Maximum Security and Luis Saez winning the Haskell at Monmouth. Ryan Denver/EQUI-PHOTO
It’s not like anyone was really surprised.
The whispers started a few years ago, when all of sudden trainer Jason Servis couldn’t lose. According to Equibase, his win percentage in 2015 was 21%; in 2016, it jumped to 27%. Then it was 29%, then 32%. Anyone who was paying even a little attention had to notice, and whispers became murmurs, then comments, then calls for action.
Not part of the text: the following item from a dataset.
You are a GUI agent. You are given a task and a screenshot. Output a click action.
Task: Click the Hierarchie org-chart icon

From 2016 through 2019, Servis’ win percentage averaged 29%. Bill Mott’s was 15%. Christophe Clement, 19%. Mark Casse, 18%. Even Chad Brown, whose horses win at an astonishing rate, falls short of Servis’ rate, hitting at only—only!—26%.
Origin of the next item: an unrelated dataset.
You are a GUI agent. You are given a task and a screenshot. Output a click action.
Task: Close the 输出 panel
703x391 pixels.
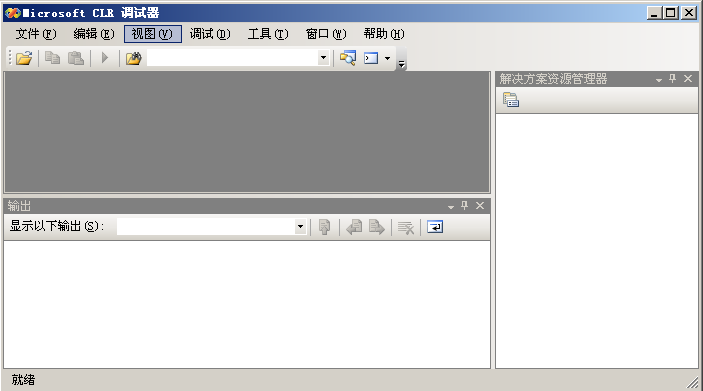(480, 205)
Jorge Navarro’s win percentage over the same time frame: 31%. You remember Navarro. He’s the guy who was videotaped at Monmouth Park in 2017, watching a simulcast race with one of his owners, exulting when a horse trained by his brother won.
“The juice man!” exclaimed the owner, Randal Gindi.
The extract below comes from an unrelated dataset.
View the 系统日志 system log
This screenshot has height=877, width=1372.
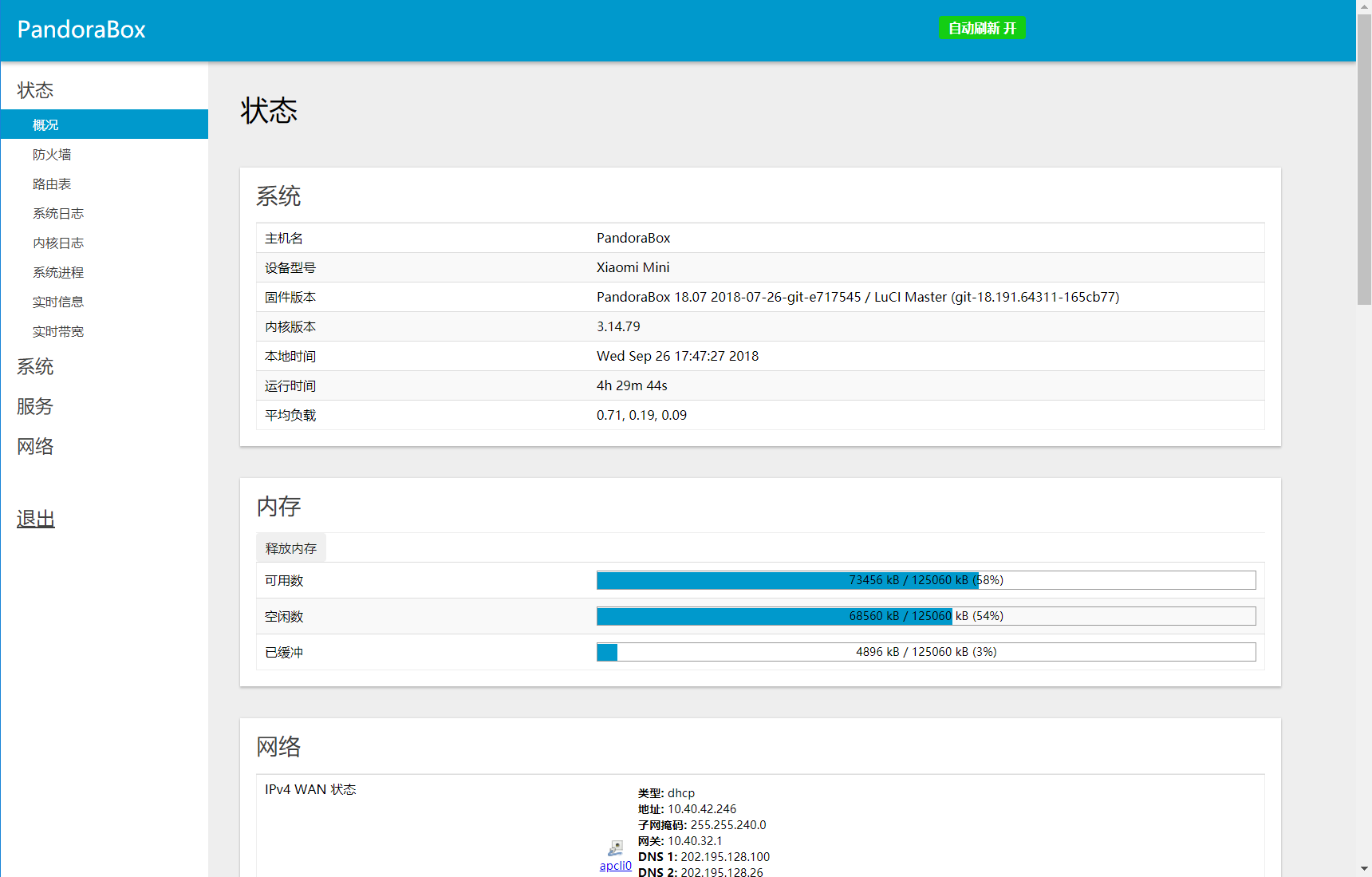click(x=58, y=214)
“We f–k everyone,” Navarro said a bit later.
Widely seen as an implicit admission of cheating, the video resulted in a $5,000 fine for both Gindi and Navarro, who nevertheless kept training horses and kept winning races.
He’s won the last seven training titles at Monmouth; in each of the last three years (Equibase doesn’t publish statistics before 2017), Servis has been his runner-up.